Así, en medio de juegos de cercanías
hasta donde las pieles ansían fundirse, y evasivas iguales a bruscos
cambios de rumbo cuando todo indicaba que el asunto iba en dirección
de algún encuentro “cuerpo a cuerpo”, fueron pasando los meses
y luego se juntaron hasta llegar a transformarse en dos años completos. Fueron
dos largos años de intercambios de devaneos, delirios, disparates y
de un sentimiento que se fue transformando en algo cada vez más
profundo y compacto. Más allá del propio cariño que yo sentía por
ella, me daba cuenta del valor precioso que esa mujer tenía como
compañera, cómplice, amiga y persona ciento por ciento confiable.
Lorena, era del tipo de ser humano capaz de sacrificar mucho de lo
importante, simplemente por el puro convencimiento de que yo valía
la pena. Me daba cuenta de ello y me emocionaba hasta los huesos
sentir ese amor incondicional. Yo, no estaba enamorado, pero tenía
plena consciencia que estarlo no tenía ninguna importancia para
nuestra relación. Lo nuestro tenía que ver con la naturaleza, con
aquello de leer las señales y descubrir en ellas cual es la pareja
precisa que una persona debe conseguir en la vida
para construir la suya en plenitud. Yo, estaba asombrado que ella
creyera que yo era esa persona. Hasta me daba miedo hacerme cargo de
su ilusión.

Finalmente, tres años después, nos
fuimos juntos a vivir a una isla del Caribe. Y aunque suena como un
viaje idílico de algún millonario con la modelo de moda, en verdad
fue una aventura de locos con US$ 2.500 en los bolsillos y todo por
descubrir en un país extranjero. En medio de incertidumbres,
pellejerías y muchos sustos, llegamos a un punto en que nos
encontrábamos sumidos en el desconcierto y nuestra relación estaba
cada vez más tensa y yo me volvía cada vez más ingrato y
desapegado.

Un día, al acostarnos a tratar de
dormir en medio de una de esas noches caribeñas que no tienen nada
de idílicas y en las que no paras de transpirar aún con el
ventilador del techo en velocidad máxima, me di cuenta que Lorena
sollozaba quedamente. Cuando me decidí a preguntarle qué le pasaba,
pude ver en la penumbra el brillo de sus ojos llorosos

Es que me siento sola – me
dijo con una voz que la sentí venir del fondo de su corazón

En ese instante, sentí algo que me
sobrecogió por completo. Me di cuenta que era el imbécil más
grande del mundo y que aquella mujer hermosa era lo único en la vida
que me podía salvar.

Nos abrazamos y lloramos juntos por
largo rato hasta que nos quedamos dormidos.
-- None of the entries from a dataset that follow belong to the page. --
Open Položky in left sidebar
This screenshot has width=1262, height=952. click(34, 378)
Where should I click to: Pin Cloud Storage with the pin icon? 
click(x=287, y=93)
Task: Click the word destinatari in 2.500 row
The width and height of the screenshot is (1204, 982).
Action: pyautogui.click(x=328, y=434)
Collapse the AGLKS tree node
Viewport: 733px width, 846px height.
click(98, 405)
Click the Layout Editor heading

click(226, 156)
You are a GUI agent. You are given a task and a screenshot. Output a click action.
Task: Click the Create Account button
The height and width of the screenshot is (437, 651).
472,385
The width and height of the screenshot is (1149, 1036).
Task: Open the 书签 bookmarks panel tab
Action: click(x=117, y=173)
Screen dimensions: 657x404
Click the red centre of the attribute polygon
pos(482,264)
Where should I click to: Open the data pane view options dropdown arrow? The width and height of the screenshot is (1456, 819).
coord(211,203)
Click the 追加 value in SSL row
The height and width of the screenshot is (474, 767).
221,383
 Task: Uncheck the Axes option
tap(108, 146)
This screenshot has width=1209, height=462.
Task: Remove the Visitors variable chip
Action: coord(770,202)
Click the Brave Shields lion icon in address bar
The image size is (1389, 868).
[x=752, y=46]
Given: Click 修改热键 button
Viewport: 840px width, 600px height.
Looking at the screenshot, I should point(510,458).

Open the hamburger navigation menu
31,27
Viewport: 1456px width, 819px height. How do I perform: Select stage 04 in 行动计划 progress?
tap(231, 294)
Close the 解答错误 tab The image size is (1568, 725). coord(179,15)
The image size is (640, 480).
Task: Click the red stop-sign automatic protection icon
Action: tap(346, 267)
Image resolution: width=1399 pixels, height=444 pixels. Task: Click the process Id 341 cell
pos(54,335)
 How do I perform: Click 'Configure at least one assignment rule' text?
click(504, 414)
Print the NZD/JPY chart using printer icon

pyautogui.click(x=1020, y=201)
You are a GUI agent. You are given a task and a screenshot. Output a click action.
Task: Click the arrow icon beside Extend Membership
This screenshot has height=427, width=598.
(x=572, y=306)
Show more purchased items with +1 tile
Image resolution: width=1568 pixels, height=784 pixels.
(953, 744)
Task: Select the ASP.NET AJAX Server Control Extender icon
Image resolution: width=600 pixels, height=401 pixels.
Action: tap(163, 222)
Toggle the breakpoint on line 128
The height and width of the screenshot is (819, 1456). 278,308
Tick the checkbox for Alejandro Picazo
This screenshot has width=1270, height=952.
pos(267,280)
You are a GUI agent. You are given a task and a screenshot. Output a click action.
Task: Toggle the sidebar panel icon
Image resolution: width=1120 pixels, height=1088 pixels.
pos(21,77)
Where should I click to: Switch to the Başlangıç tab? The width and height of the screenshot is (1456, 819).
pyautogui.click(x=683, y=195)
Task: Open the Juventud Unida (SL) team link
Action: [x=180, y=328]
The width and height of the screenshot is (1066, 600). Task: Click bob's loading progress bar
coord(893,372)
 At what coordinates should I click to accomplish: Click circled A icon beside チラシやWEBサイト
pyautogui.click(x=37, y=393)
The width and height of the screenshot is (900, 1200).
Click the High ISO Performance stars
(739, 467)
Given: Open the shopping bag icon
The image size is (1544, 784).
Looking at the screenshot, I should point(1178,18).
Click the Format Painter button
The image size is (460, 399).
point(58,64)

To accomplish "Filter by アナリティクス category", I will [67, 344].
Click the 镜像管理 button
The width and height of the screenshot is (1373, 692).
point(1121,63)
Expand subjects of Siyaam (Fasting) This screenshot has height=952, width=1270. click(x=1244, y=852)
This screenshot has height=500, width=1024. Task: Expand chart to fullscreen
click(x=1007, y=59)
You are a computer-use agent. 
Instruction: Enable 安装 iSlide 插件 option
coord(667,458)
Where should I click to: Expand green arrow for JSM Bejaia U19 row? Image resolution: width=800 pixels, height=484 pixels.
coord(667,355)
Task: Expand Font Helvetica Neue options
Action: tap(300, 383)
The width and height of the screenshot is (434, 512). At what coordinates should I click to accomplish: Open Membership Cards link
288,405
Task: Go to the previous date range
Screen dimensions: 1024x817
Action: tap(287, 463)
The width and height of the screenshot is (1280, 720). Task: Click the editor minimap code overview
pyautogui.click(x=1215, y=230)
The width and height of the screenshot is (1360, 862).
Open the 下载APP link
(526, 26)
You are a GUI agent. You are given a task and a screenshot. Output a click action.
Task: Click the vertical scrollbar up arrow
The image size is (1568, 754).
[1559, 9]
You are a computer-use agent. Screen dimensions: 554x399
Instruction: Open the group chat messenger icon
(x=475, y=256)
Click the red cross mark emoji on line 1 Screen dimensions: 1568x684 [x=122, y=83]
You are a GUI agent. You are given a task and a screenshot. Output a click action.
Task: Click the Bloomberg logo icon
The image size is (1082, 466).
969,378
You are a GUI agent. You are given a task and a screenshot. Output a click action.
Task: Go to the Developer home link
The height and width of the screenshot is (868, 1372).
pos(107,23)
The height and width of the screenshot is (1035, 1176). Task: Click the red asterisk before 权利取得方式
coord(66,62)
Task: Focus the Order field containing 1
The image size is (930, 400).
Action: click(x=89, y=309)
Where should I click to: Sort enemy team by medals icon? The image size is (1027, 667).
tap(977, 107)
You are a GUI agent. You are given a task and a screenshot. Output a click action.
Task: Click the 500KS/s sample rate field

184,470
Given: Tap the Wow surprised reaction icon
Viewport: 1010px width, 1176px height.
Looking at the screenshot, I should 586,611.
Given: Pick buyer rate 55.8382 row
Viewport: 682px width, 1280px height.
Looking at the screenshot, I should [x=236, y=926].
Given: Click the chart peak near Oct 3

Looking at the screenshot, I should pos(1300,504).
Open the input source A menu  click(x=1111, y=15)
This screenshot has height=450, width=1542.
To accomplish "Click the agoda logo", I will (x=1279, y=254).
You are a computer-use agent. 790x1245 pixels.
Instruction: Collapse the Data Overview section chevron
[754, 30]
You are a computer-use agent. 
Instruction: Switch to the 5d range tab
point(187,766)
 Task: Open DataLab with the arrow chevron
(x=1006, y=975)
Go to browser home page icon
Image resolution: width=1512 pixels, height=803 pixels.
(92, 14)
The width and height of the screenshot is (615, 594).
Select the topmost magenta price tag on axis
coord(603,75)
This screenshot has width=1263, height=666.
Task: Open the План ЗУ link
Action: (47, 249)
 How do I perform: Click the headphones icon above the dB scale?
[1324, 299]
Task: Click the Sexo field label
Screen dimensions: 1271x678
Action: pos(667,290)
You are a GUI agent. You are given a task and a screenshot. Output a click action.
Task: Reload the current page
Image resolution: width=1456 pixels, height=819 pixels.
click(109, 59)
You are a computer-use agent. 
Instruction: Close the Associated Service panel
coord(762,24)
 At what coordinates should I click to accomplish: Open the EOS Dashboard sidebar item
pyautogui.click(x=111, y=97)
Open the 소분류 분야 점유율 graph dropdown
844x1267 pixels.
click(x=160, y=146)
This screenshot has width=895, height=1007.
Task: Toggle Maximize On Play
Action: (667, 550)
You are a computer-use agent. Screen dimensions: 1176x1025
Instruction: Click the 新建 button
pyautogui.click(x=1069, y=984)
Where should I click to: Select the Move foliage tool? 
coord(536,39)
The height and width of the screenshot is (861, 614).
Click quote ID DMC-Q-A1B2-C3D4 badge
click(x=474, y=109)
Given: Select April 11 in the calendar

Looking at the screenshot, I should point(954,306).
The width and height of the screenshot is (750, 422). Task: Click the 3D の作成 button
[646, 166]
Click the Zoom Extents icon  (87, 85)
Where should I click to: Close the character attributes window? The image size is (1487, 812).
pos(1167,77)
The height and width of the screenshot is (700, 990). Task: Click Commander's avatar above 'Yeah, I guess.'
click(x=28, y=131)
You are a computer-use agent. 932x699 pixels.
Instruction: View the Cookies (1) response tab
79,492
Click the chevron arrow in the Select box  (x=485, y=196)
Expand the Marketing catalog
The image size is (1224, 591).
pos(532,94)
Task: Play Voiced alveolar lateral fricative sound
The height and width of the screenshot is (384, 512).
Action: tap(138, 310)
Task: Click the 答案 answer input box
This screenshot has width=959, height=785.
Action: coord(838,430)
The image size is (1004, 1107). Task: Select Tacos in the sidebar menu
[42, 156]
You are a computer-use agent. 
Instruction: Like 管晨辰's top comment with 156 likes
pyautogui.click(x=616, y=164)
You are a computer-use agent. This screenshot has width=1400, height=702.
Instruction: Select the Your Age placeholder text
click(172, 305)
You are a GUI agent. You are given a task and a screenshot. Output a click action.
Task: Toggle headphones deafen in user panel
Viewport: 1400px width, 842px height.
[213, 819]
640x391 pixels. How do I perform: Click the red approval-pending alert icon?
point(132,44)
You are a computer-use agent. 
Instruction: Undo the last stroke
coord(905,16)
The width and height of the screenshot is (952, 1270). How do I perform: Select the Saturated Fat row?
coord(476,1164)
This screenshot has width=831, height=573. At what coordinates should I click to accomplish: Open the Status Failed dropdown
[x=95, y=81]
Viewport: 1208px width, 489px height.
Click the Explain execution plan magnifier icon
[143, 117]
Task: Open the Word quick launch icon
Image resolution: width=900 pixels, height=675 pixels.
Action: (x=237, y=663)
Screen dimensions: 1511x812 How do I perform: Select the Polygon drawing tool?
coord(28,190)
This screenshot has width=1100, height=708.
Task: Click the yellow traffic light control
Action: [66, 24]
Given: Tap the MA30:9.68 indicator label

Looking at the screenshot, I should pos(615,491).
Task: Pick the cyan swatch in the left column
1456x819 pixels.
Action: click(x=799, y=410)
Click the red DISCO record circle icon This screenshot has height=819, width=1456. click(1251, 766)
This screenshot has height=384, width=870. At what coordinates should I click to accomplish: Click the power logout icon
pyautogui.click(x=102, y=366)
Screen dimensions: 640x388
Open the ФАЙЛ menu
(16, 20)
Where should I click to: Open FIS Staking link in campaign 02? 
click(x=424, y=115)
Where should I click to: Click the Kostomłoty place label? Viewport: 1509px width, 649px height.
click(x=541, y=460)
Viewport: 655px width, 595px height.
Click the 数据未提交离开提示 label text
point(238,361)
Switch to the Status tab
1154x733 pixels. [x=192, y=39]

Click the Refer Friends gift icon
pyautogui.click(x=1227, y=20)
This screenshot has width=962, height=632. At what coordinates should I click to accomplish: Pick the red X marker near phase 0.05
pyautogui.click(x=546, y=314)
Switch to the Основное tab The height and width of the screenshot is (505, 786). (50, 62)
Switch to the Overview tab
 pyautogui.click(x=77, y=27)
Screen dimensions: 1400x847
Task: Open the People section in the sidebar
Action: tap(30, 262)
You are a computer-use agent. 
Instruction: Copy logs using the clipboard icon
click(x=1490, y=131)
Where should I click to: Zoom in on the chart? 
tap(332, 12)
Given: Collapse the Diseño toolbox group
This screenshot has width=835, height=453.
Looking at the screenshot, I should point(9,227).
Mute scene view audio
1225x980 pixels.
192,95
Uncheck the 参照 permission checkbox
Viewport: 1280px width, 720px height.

A partir de ese día, todo cambió para
nosotros. Nos volvimos amigos, compañeros, cómplices, padres y yo
descubrí que aquella niña era el tesoro que siempre anduve buscando
en medio de las imágenes, los estereotipos y los lugares más
equivocados del mundo.

Hoy, a mis 72 años me considero el
hombre mas afortunado de la Tierra.

Lorena, va a cumplir 40 y nuestro hijo, un tesoro igual a ella, tiene ya 12 años.